* WHAT YOU NEED TO DO: Search the data below for "Collection" and report how many lines contain it, with no other text.

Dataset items
----
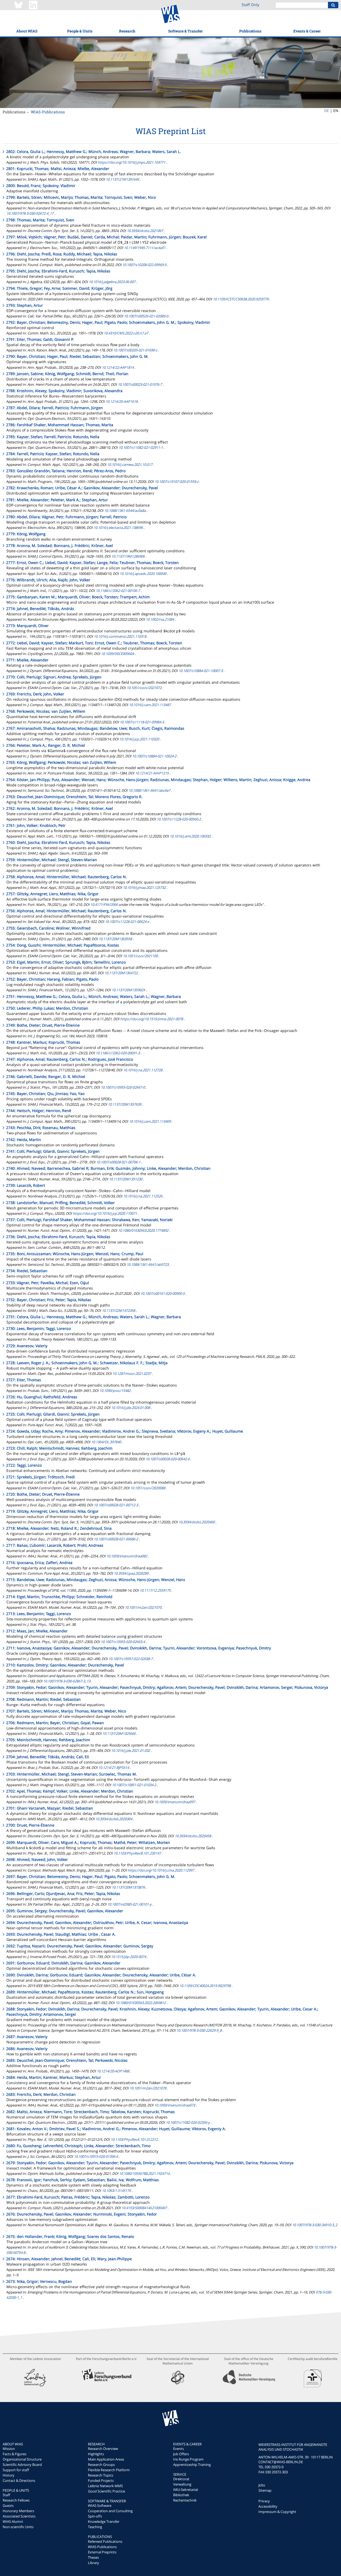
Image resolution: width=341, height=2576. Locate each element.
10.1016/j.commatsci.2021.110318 (120, 636)
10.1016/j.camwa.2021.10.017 (129, 464)
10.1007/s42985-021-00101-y (129, 1904)
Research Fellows (16, 2500)
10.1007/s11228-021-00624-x (127, 921)
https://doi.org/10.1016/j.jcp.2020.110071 (105, 1213)
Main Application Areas (106, 2459)
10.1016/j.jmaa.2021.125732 (144, 887)
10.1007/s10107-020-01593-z (176, 481)
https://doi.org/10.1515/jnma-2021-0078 (151, 1019)
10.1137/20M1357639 (124, 1104)
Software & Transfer (185, 31)
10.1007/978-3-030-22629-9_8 (199, 2030)
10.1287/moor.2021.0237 (131, 1373)
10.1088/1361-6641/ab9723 (148, 1264)
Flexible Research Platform (109, 2469)
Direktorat (181, 2479)
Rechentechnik (185, 2500)
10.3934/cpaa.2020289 (131, 1573)
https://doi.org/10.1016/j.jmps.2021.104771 (131, 162)
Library (93, 2562)
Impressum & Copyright (277, 2511)
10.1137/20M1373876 (128, 1887)
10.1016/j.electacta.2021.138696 (118, 527)
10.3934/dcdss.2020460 (196, 1522)
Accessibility (267, 2506)
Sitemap (264, 2490)
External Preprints (102, 2552)
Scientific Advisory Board (22, 2464)
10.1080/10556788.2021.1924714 (144, 2173)
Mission (9, 2448)
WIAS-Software (99, 2505)
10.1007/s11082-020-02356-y (188, 2122)
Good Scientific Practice (106, 2491)
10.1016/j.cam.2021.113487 (150, 704)
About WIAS (26, 31)
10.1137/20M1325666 (119, 1733)
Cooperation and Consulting (110, 2510)
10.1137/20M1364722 (121, 972)
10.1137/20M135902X (128, 990)
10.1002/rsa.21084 (160, 619)
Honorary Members (18, 2510)
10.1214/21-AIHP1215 (152, 773)
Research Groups (101, 2464)
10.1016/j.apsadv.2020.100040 (143, 573)
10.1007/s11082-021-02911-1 (141, 447)
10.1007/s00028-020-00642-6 (167, 1459)
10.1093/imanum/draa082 (126, 1556)
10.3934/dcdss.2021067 (145, 230)
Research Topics (100, 2475)
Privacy (264, 2501)
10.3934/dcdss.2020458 (193, 1836)
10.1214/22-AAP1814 (118, 367)
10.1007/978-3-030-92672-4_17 (30, 213)
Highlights (96, 2453)
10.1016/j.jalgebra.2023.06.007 (112, 281)
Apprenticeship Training (192, 2464)
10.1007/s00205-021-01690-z (135, 350)
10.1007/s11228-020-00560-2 (179, 819)
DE (326, 110)
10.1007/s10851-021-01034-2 (134, 1784)
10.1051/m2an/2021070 (143, 1607)
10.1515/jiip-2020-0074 (128, 1956)
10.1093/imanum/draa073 (174, 2105)
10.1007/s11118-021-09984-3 (142, 722)
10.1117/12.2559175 (155, 1590)
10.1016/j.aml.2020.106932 (190, 836)
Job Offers (181, 2453)
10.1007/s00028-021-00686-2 (116, 1539)
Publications (250, 31)
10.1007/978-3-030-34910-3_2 (314, 2224)
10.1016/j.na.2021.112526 (142, 1196)
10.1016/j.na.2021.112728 (142, 1070)
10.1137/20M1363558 (115, 938)
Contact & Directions (19, 2480)
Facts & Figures (14, 2453)
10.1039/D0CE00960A (117, 653)
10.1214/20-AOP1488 (113, 2071)
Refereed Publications (105, 2541)
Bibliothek (181, 2494)
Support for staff (16, 2469)
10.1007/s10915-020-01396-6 (96, 2156)
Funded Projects (101, 2480)
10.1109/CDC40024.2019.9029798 (205, 1985)
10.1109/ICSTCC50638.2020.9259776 (241, 299)
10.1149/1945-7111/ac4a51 (144, 247)
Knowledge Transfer (103, 2521)
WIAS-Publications (48, 111)
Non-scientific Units (18, 2526)
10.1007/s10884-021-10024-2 (154, 756)
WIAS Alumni (13, 2521)
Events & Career (307, 31)
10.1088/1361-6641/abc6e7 (149, 790)
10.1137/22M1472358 (118, 1310)
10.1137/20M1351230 (125, 1179)
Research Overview (103, 2448)
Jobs (261, 2485)
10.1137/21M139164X (122, 179)
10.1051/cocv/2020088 (147, 1488)
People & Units (79, 31)
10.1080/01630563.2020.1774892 (143, 1230)
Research (127, 31)
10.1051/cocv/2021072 (144, 687)
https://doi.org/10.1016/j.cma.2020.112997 (161, 1870)
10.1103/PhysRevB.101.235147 (137, 1853)
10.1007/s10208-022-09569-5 (144, 264)
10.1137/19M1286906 (128, 556)
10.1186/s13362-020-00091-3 (118, 1053)
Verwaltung (182, 2484)
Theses (93, 2557)
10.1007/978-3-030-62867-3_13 (66, 1681)
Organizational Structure (22, 2459)
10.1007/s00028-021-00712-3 (116, 1505)
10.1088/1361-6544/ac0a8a (125, 510)
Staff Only (250, 4)
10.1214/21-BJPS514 (113, 1767)
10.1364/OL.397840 (106, 1442)
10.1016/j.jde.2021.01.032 (130, 1750)
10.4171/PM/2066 (104, 904)
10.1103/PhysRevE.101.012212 (134, 2139)
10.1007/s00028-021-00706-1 (118, 1162)
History (8, 2475)
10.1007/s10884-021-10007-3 (200, 670)
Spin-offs (95, 2516)
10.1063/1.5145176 (116, 2190)
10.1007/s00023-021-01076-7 (140, 384)
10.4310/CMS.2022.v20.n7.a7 (126, 333)
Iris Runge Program (188, 2459)
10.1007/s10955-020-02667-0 (123, 1087)
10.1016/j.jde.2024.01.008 (130, 1407)
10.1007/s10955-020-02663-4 (123, 1641)
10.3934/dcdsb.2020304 (114, 1818)
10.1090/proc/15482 (115, 1390)
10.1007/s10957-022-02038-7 (130, 1658)
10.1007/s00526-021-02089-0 (146, 316)
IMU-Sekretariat (185, 2489)
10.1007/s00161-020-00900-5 (162, 1293)
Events (178, 2448)
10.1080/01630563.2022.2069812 (140, 2002)
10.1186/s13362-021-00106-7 (118, 590)
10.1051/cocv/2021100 (140, 955)
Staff (6, 2494)
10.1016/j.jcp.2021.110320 (139, 739)
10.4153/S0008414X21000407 (144, 2207)
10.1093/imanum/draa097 (174, 1801)
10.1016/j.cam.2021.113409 (150, 1121)
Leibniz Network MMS (105, 2485)
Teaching (95, 2526)
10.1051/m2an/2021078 (147, 2088)
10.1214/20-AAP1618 (121, 401)
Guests (8, 2505)
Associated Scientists (19, 2516)
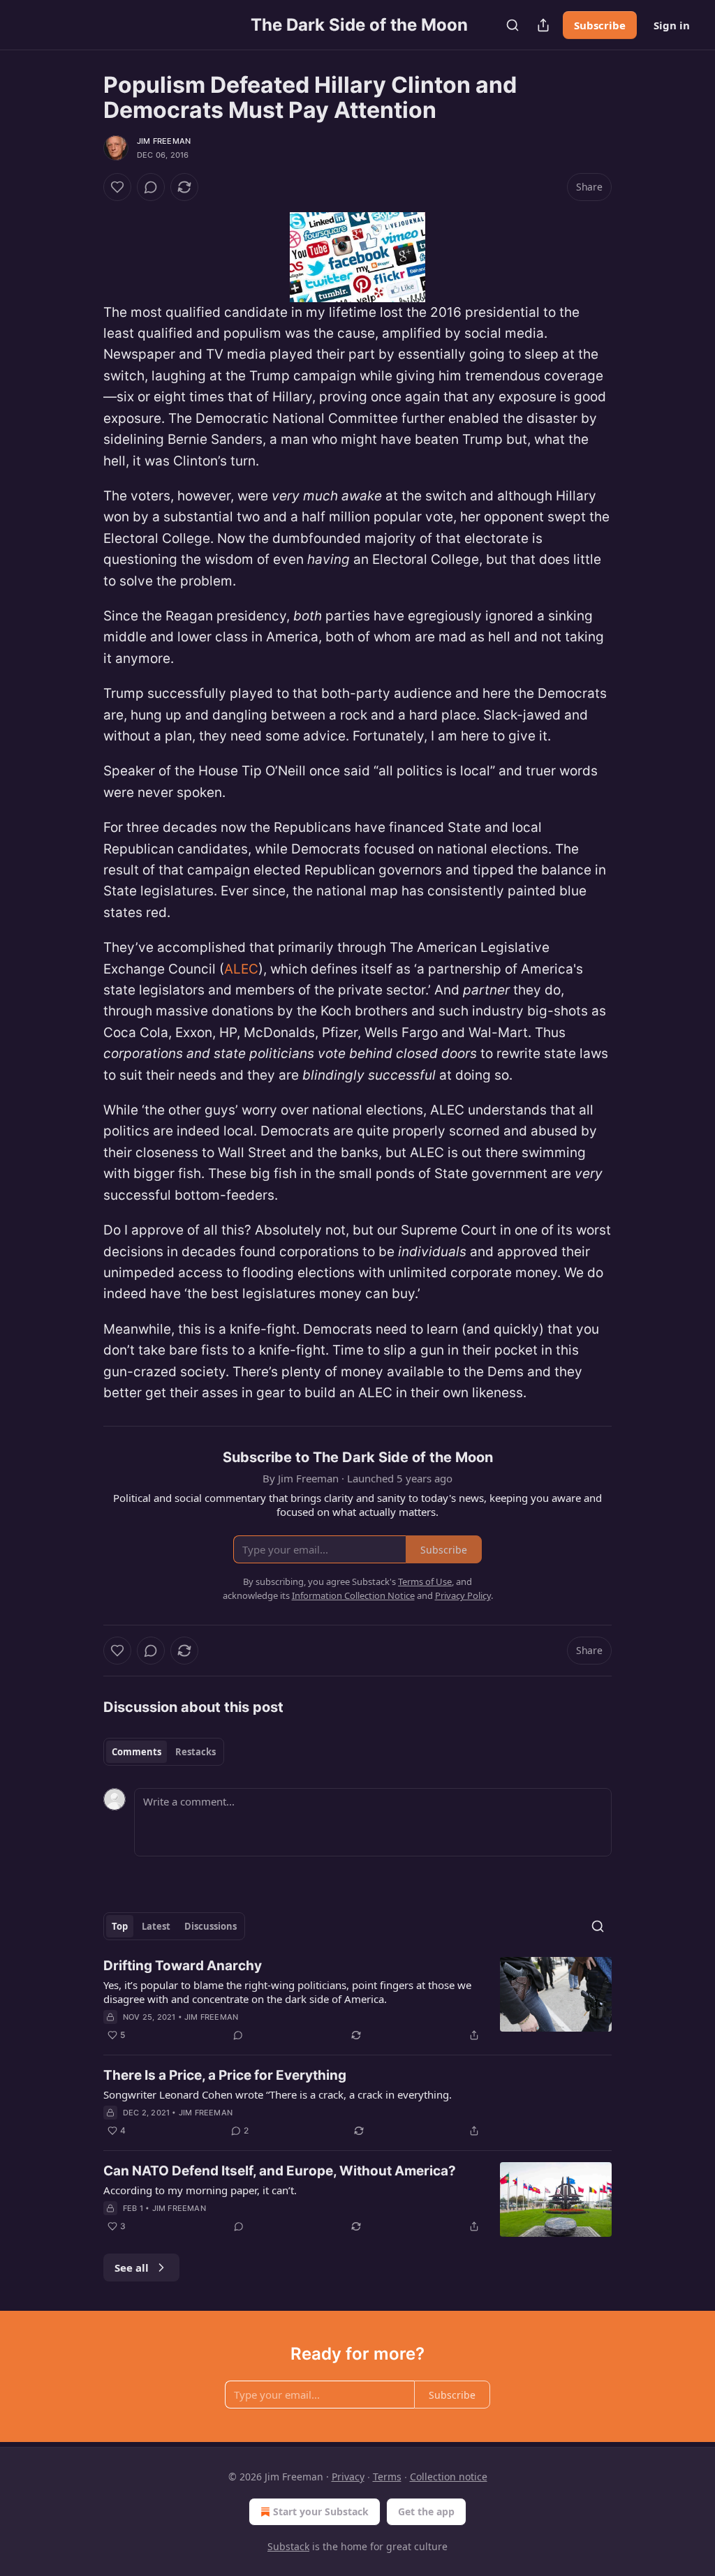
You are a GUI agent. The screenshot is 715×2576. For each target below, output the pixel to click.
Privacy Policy (463, 1595)
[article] (357, 2000)
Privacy (348, 2476)
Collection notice (448, 2476)
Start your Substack (321, 2511)
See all (132, 2268)
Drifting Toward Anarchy (182, 1966)
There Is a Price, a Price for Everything (224, 2075)
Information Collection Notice (353, 1595)
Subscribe (600, 25)
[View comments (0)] (151, 187)
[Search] (512, 25)
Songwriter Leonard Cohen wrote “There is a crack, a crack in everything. (277, 2094)
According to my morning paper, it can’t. (200, 2190)
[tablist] (163, 1752)
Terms (387, 2476)
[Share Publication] (543, 25)
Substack (288, 2546)
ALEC (241, 969)
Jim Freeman (164, 141)
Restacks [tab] (195, 1751)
----
* WRITTEN RESPONSE: 2